Electric Vehicle, Plug-in Hybrids and Hybrids continue to increase their market share, with a combined market share now of 42.49%. Petrol continues to remain dominant with 28.22%, Diesel accounts for 26.87%, Hybrid 22.50%, Electric 12.96% and Plug-in Electric Hybrid 7.03%.

Commenting on the new vehicle registrations Brian Cooke, Director General SIMI said: “New car registrations for the first half of the year are marginally ahead (2.1%) of last year but remain 19.3% behind that of 2019 (pre-covid levels).

"The continuing surge in Electric Vehicle sales, up 97% for the first half of the year, continues to be the one positive aspect of the new car market. While overall new car registrations for June are down 22% on the same month last year, the Industry is as ever optimistic that the new 222 registration period, which begins today, will help boost sales and attract vital trade-ins for the used car market. Feedback from retailers is that July will be very busy, and consumers are advised to shop around for the best deals on new and used cars.

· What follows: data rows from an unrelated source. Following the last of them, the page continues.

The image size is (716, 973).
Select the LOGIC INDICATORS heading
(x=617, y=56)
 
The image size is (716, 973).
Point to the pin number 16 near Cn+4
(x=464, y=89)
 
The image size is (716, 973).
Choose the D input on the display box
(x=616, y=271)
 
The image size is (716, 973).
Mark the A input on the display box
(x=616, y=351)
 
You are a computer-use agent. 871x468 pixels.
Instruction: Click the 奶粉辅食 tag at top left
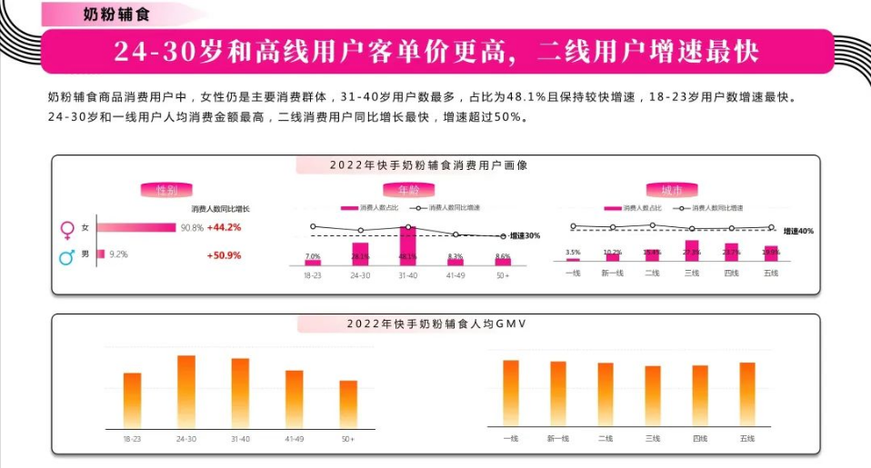pyautogui.click(x=108, y=16)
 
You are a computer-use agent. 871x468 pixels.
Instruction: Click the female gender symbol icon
pyautogui.click(x=66, y=228)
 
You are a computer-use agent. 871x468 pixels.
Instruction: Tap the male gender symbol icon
pyautogui.click(x=66, y=256)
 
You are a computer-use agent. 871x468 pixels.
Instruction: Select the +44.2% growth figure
pyautogui.click(x=224, y=227)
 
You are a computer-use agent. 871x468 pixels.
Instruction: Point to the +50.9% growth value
pyautogui.click(x=224, y=255)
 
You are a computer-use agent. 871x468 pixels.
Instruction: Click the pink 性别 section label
pyautogui.click(x=166, y=190)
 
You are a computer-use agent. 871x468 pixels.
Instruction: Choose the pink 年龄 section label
pyautogui.click(x=408, y=190)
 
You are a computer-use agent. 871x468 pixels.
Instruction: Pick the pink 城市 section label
pyautogui.click(x=671, y=190)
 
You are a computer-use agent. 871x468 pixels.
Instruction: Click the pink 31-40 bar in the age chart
pyautogui.click(x=408, y=246)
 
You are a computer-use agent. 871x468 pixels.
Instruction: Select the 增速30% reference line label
pyautogui.click(x=524, y=236)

Despite pent-up demand following two years of interrupted business, new car sales continue to drag due to supply constraints. While the supply issues will start to unwind in the short term, we now have the spectre of inflation and global political uncertainty.

"These have the potential to dampen new car demand at this critical juncture in reducing transport emissions. In this environment it is vital that Government continues to incentivise electric vehicles by extending current supports, and also refrain from any further taxation increases which will only suppress demand hampering our ability to decarbonise the national fleet.”